## THE INPUT
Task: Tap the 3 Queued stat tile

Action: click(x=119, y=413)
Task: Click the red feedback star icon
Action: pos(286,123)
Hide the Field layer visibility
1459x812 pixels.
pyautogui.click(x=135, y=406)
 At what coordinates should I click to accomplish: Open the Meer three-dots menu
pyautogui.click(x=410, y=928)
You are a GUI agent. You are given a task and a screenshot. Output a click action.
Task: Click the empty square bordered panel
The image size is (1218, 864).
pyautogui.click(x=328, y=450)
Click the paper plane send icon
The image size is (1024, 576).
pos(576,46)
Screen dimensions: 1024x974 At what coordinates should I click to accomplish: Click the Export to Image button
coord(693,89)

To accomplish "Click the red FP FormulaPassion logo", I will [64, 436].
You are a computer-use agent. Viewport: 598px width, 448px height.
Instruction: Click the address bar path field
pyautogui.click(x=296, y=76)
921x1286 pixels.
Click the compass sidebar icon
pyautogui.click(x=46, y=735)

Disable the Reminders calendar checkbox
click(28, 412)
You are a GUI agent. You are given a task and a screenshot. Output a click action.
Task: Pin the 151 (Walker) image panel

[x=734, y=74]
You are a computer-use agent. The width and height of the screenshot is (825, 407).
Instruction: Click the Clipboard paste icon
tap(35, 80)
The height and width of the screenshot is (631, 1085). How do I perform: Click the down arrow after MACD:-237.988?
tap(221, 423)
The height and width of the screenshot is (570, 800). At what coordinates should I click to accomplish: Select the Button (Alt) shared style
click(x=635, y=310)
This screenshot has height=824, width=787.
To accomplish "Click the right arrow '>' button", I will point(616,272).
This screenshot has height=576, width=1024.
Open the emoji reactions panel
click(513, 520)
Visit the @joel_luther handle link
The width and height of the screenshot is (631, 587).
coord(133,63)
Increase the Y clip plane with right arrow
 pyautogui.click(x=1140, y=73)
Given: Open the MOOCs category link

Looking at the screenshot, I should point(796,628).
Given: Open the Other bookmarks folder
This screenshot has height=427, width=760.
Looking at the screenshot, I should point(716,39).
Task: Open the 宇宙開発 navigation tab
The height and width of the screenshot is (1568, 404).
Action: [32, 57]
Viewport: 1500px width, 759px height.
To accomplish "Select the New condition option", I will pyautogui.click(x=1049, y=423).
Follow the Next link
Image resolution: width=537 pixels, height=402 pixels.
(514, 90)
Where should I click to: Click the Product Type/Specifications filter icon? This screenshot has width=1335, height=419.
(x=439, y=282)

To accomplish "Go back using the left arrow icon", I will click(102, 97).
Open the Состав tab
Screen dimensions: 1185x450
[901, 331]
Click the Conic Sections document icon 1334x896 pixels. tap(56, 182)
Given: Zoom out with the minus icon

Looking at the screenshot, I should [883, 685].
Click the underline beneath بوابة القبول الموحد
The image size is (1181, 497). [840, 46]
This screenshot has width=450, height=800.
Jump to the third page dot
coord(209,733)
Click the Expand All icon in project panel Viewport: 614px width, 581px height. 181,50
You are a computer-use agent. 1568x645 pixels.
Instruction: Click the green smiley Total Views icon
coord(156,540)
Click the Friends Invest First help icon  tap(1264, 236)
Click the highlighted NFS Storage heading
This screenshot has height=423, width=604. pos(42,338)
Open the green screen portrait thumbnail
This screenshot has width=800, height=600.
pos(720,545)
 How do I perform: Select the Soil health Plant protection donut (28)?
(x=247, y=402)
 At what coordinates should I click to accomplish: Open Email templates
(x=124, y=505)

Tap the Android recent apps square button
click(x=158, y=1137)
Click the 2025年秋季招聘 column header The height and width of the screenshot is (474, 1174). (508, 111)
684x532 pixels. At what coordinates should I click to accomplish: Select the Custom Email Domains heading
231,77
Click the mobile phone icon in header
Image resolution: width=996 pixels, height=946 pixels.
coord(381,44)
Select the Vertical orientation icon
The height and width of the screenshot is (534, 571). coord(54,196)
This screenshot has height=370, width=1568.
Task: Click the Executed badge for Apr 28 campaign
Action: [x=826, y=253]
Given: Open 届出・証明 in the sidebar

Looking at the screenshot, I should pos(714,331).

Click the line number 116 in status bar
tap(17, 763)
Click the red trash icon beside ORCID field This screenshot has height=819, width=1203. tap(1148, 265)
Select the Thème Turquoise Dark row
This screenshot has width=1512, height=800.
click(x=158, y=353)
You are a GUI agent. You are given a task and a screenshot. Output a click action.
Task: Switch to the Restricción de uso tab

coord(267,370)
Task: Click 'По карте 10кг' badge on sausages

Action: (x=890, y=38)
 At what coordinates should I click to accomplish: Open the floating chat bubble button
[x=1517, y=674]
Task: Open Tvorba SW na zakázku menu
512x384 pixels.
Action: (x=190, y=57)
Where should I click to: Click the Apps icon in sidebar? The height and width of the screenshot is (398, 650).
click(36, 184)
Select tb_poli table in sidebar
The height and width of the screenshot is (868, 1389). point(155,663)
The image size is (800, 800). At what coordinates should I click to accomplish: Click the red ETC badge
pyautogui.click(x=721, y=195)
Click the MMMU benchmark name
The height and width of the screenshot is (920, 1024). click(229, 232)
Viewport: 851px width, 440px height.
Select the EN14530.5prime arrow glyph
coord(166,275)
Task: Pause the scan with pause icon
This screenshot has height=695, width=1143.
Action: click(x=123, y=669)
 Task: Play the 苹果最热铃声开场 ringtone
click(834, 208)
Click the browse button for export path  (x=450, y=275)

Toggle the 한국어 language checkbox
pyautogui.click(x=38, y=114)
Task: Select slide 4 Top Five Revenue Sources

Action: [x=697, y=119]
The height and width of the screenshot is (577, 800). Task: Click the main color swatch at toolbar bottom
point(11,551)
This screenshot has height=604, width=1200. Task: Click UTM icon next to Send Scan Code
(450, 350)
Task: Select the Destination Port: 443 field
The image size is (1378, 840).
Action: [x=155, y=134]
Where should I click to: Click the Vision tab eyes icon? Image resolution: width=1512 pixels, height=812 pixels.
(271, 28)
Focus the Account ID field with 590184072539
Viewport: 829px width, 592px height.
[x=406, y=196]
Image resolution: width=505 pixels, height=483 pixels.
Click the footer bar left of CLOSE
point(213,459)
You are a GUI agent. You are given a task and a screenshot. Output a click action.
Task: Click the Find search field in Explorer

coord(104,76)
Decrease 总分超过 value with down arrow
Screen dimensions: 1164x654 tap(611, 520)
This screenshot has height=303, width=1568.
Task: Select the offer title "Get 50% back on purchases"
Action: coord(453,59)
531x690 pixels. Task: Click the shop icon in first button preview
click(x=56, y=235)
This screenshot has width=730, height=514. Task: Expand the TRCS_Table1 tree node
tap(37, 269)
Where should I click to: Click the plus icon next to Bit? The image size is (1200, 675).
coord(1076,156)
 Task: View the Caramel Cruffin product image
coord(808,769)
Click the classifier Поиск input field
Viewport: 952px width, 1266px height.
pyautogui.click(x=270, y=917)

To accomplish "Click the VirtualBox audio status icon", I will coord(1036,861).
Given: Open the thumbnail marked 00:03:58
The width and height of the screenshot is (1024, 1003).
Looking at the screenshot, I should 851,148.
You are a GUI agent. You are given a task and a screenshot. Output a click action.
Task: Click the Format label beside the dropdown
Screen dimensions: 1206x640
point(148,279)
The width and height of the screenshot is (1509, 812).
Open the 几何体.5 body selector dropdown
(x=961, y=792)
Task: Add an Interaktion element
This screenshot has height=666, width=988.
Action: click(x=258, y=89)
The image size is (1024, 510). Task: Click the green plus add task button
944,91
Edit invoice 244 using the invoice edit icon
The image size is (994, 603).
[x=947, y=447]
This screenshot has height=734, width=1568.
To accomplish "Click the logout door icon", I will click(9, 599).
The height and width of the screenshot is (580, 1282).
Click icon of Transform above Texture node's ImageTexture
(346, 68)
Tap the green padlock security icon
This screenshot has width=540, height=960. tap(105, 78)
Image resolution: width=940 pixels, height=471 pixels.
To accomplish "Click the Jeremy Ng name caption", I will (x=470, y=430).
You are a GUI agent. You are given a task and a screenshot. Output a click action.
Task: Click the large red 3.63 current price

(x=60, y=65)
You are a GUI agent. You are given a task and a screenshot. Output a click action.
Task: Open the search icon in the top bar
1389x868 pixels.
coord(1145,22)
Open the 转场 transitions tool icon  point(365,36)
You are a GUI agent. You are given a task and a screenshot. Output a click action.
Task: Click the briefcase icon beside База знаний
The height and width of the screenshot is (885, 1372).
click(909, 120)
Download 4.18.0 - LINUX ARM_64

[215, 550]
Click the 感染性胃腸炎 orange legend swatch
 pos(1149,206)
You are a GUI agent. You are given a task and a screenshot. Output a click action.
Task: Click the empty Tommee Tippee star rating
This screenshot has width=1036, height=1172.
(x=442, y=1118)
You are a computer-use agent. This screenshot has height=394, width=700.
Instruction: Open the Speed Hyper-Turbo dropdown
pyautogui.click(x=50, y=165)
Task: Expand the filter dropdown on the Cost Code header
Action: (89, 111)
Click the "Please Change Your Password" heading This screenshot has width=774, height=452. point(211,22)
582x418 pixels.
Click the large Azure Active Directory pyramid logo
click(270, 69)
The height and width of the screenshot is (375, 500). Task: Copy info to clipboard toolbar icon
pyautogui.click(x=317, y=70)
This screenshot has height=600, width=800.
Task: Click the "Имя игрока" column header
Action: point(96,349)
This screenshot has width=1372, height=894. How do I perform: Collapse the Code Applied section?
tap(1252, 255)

## PROBLEM DETAILS
In the lines above, find the word "computer" and copy every line it occurs in.

## EXERCISE ANSWER
You are a computer-use agent. Viewport: 598px width, 448px height.
You are a computer-use agent. The width and height of the screenshot is (825, 407).
You are a computer-use agent. 1568x645 pixels.
You are a computer-use agent. This screenshot has height=394, width=700.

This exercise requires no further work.